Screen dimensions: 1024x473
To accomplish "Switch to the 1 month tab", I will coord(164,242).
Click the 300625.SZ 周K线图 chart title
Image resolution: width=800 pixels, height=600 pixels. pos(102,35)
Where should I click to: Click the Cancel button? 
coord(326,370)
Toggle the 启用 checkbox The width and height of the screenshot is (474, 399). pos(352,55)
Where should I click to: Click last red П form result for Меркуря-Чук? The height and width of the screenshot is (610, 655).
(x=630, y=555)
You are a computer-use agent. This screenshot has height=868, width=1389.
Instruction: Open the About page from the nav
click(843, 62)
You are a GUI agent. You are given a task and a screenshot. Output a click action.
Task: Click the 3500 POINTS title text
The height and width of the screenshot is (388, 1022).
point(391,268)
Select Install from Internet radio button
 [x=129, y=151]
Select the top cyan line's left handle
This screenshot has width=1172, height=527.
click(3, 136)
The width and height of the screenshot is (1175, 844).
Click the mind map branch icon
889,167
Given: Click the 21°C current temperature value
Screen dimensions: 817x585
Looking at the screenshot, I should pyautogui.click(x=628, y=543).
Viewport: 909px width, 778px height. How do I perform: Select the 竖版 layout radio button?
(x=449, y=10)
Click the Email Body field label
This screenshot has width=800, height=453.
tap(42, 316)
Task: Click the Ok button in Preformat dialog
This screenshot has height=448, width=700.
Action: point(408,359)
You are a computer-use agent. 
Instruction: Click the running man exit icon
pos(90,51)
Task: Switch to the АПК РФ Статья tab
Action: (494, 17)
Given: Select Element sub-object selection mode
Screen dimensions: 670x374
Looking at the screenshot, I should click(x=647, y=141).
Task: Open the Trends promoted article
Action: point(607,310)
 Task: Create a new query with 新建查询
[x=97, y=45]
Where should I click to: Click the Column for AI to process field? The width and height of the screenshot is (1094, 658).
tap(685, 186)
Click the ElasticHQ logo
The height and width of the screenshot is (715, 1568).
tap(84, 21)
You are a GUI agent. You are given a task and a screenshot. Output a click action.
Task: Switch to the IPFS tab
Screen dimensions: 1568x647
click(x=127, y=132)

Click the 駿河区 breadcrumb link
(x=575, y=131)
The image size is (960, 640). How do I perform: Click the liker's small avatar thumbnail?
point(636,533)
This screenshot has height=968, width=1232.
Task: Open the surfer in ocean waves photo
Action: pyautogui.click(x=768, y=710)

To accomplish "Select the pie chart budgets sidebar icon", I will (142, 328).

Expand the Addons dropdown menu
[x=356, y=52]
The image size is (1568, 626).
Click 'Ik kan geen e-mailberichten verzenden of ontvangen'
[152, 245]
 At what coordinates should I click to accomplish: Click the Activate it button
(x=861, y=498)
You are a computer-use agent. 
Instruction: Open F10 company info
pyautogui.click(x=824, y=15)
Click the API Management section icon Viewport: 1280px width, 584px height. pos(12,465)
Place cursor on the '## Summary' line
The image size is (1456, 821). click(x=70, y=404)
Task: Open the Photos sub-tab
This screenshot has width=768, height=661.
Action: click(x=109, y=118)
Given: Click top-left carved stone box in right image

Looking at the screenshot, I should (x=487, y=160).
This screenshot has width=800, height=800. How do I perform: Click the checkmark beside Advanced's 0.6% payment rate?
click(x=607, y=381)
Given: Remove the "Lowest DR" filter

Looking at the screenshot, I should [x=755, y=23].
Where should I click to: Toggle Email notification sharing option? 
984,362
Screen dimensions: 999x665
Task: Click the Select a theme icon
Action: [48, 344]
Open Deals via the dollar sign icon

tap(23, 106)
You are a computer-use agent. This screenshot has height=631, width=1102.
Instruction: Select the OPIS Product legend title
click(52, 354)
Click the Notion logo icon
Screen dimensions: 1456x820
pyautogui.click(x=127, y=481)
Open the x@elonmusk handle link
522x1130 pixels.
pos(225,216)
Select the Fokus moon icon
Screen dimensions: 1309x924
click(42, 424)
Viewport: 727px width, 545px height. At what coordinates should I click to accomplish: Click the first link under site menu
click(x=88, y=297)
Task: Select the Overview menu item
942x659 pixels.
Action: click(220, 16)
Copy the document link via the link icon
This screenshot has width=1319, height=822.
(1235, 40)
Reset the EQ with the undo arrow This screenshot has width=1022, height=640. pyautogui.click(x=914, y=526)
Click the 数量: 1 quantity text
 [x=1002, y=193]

------------------------

Scan the material above. Copy each line where "computer" occurs.

**Answer to the exercise:**
You are a computer-use agent. This screenshot has height=868, width=1389.
You are a computer-use agent. 
You are a computer-use agent. 
You are a computer-use agent. This screenshot has height=631, width=1102.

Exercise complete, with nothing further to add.